クック氏はパソコン大手だったコンパック(現ヒューレット・パッカード)出身。1998年にアップルに入社し、販売や海外事業などを担当してきた。同社の元幹部は「ジョブズ氏は社内で怖い存在だが独裁者ではない。アップルは集団指導体制で、実務はクックCOO主導だ」という。

米西部時間18日(日本時間19日)に発表する10年10~12月期決算は好業績が予想される。ジョブズ氏のメールに「興奮するような11年の計画」とあるように、新しい事業計画も準備万端のようだ。「ジョブズ氏不在でも11年は自動運転で大丈夫」との声もある。

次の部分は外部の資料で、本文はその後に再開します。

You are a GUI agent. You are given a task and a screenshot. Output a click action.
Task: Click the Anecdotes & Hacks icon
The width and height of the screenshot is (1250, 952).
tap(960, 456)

アップルはホームページでジョブズCEOが社員に送った電子メールを公開した

アップルはホームページでジョブズCEOが社員に送った電子メールを公開した

過去2度の病気療養では復帰後にヒット商品を放ち、健在ぶりをアピールした。

04年に膵臓(すいぞう)がんの手術を受けた後は高機能携帯電話「iPhone(アイフォーン)」の開発に取り組み、07年に発売した。09年に肝臓移植手術を受けおよそ半年間療養したが、翌10年にはタブレット型情報端末「iPad(アイパッド)」を発売。売上高や株式時価総額で米マイクロソフトを抜き、世界最大のIT(情報技術)企業になった。

09年1月に休養する際は「6月末まで」と発表した。今回は「できるだけ早く復帰したい」と期限を示していない。病状についても説明はなく「静かに見守ってほしい」(ジョブズ氏)としている。過去5年間で売上高を3倍以上、純利益を7倍以上にしたジョブズ氏の休養期間がどれくらいになるか、市場は不安視している。